Honoring Your Creative Space

This weekend I was thrilled to help my hubby tidy his music/writing/study room. 

For one thing, I knew how much he wanted to free up space so he can easily create fun projects.

For another, I enjoy watching people get rid of excess stuff. A lot. I also am pretty good at organizing, but I’m no clean freak.

We talked first about what he wanted to do in the room: listen to, practice, write, and record music; study, and store his instruments and books. 

Backstory: when we first married, his “music room” was our dining room. I wasn’t thrilled about that. Ever since he has been really good about trying to confine his stuff to one room. 

While I appreciate his thoughtfulness, there’s a problem with that: everything of his except toiletries and clothes pretty much ends up in one room. I’ve told him more than once that doesn’t need to be the case. 

It no longer is. 

So I have this bad habit of going to garage sales, second hand shops and the like. I’m thrifty that way, and I like decorating with unique finds. I periodically purge. About once a quarter the house feels too full and I begin culling. It feels great. 

Recently I cleared one side of a long closet in my writing room, the kind of closet that you can’t really hang a clothes bar in so yay, space! (If there were room for clothes it would have been quickly claimed by moi, believe you me.) 

I had also created space in the hall closet. 

The big clear began with carrying everything out of his room. Then we discussed what furniture would stay, what could go. I offered to paint his room but he said no, not just now. In my head I’m choosing colors. 🤓

He donated this cool old TV set and clock to the living room, which  gladly accepted:  

We sorted his bookshelves and got rid of approximately 50 books.
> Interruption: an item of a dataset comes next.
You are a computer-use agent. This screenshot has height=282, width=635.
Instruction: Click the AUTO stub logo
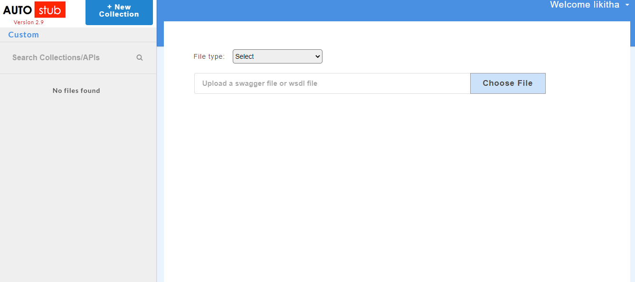point(34,10)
I put them in the milk crates I’ve been storing in the garage for a decade and decided I would quit trying to find something to do with them and donate them along with the books. 

Then there were the cd’s that I was surprised he was cool with storing in the garage. 

The man has so much musical equipment. His 4 and 8 track recorders found new homes upstairs. An ancient practice amp was let go of. I’m so proud. 

Was I ever thrilled when we found his personal scissors that I bought for him and even put his name on. I knew he thought I’d borrowed them again and hadn’t returned them. Ha! Did not!

We found borrowed items, Christmas wrap, gifts it was time to let go of, candy. 

Thankfully episodes of The Office entertained us as we plowed through piles of papers. 

There was only so much I could do to help, because most of the decisions were his to make. I did make clear that he could get rid of almost anything I had given him in the name of freeing up space.

I did gain a few things: a shirt he didn’t want, some cd’s I don’t have uploaded to my computer, and his appreciation.

At some point we talked about only putting back into that room the things he will regularly use. I would, I said, find space for whatever else he wanted to keep.

It was with a grateful heart I loaded my vehicle with the crates and dumped bags of trash into the garbage can. (Barry is on a writing deadline so I offered to finish up.) 

Emptying the room revealed things we need to buy: a case for his keyboard and a set of shelves for his ever-growing collection of lp’s. That’s important info for creating and protecting your inspiration. 

After he finished practicing bass the evening of the clean up, I asked him how it felt to play in there. Needless to say, he loved it.

My husband is a multi talented man, much more than he gives himself credit for. I am thrilled he now has a clear space he’s happy to create in. I’m pleased to have helped.

I tell this story to remind us all to literally make space for our creativity by mentally and physically lightening our lives. Get rid of what you don’t need. 

Then again, besides books and clothing, I’m a minimalist. Works for me. 

Barry relaxes in his music room after a long day. (He said I could share the photo.)